Однажды под 7 ноября, когда полярная ночь надолго опустилась над лагерем СП-2, мы с летчиком Орловым Г. К. на американском самолете СИ-47 выполняли свой последний полет по снабжению станции. На борту машины в качестве инструктора в составе экипажа был Герой Советского Союза М. В. Водопьянов. Он уже не управлял самолетом, но как наставник с колоссальным опытом арктических полетов был крайне для нас полезен.
Во время разгрузки самолета льдину неожиданно разломало пополам. Надо было немедленно уходить. Размеры аэродрома угрожающе, почти вдвое, уменьшились, но задержаться — значило потерять машину. Взлет происходил поспешно, так как вода подступала к колесам самолета и торосы дыбились уже рядом.
Комендант аэродрома полярный летчик Михаил Комаров отчаянно махал стартовым флажком, показывая направление немедленного взлета. В черной ночи полоса взлета, выхваченная лучами самолетных прожекторов, показалась мне крайне малой. Но машина, взревев моторами, уже мчалась на взлет.
— Ветер, ветер в хвост! Форсаж! — закричал пилотам Водопьянов.
Прямо на нас, искрясь в свете фар изломами, бешено наползали торосы. Орлов вырвал машину, но, не набрав еще достаточной взлетной скорости, она закачалась. Перепрыгнув через первую гряду вздыбленного льда, самолет зацепился левым крылом за следующую и с диким воем и грохотом упал на лед, по пути рассыпаясь на части. Через разлом в фюзеляже меня выбросило в глубокий снег, и на какое-то мгновение я потерял сознание...

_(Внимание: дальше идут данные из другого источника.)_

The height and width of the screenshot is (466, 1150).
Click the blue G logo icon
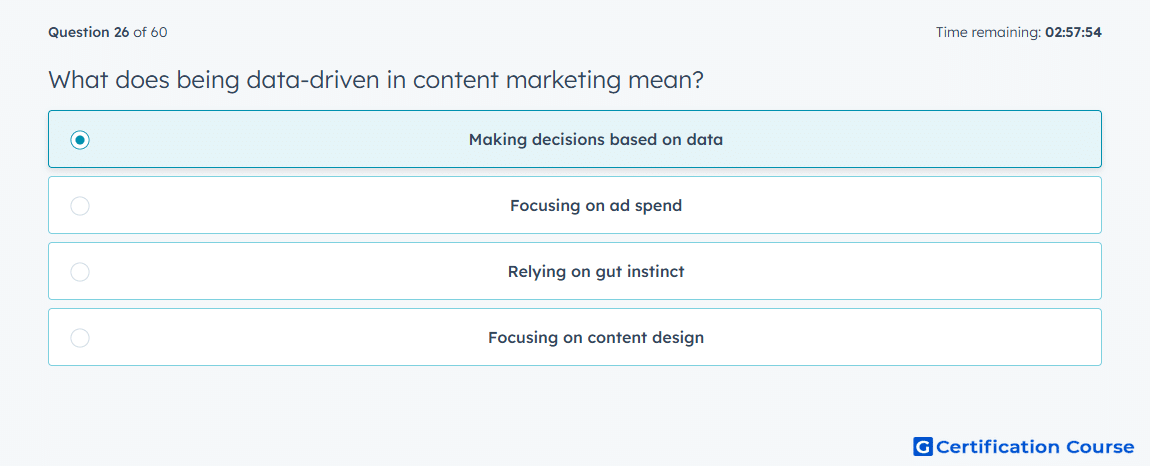[923, 446]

Оба пилота, Г. Орлов и Б. Осипов, залитые кровью, в бессознательном состоянии полулежали на свих сиденьях, а между ними на полу лежал бортмеханик Н. Коровин.
Вытащив их на лед, мы с бортрадистом Наместниковым положили их на спальные мешки, а Осипов, шатаясь, вышел сам...

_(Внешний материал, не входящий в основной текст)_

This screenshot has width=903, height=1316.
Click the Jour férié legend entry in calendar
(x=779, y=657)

В фюзеляже за ящиками я увидел Водопьянова. Голова его, от виска к виску, через весь лоб зияла раскрытой раной. Он был без сознания, но дышал. С помощью Осипова я вытащил его и положил рядом с Коровиным и Орловым.

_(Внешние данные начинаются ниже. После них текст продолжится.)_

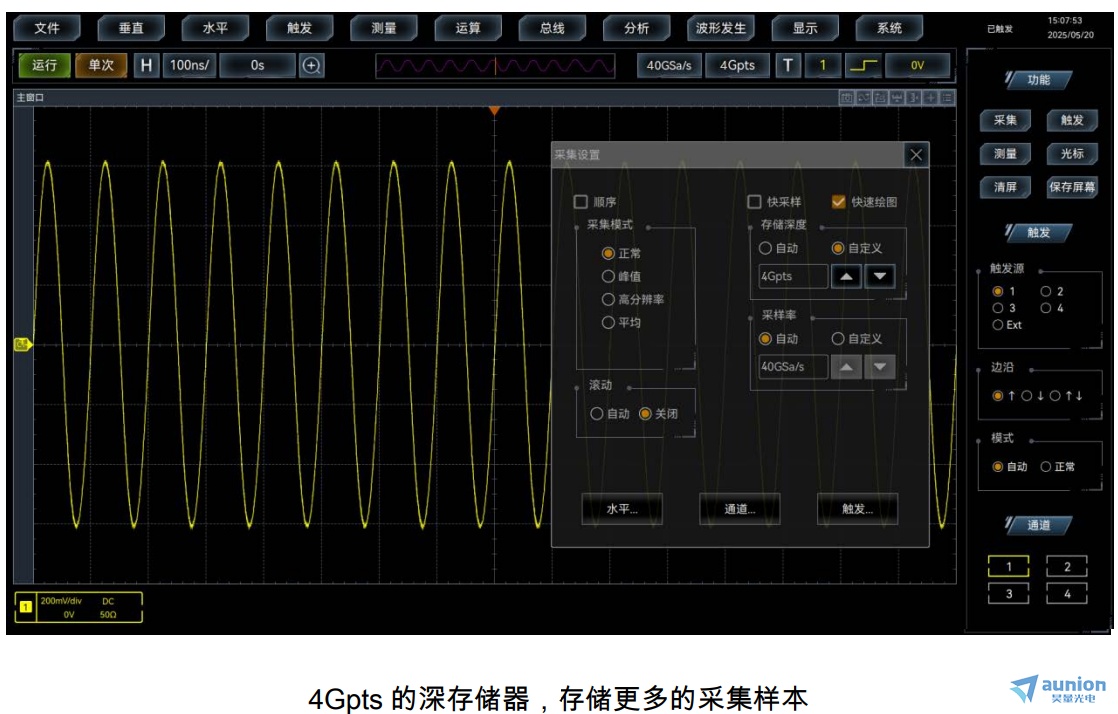
Task: Click the waveform overview navigation bar
Action: (495, 66)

Бинтами из выброшенной на лед аптечки туго перевязали Водопьянову голову, закрыли от мороза (было 27 градусов) и, разыскав аварийную радиостанцию, попытались связаться с лагерем, до которого было километра три. Но, увы, лагерь молчал.
Положение наше было отчаянным. Мороз крепчал, поднялся пронизывающий ветер. Чтобы не заморозить раненых, втащили их в самолет и закрыли оленьими шкурами. Решили подождать еще два часа. А потом одному из нас следовало отправиться искать лагерь, из которого, конечно, при взлете в темноте падение самолета не было видно. Но мы знали, что там уже большое беспокойство, так как радиосвязь после взлета прекратилась.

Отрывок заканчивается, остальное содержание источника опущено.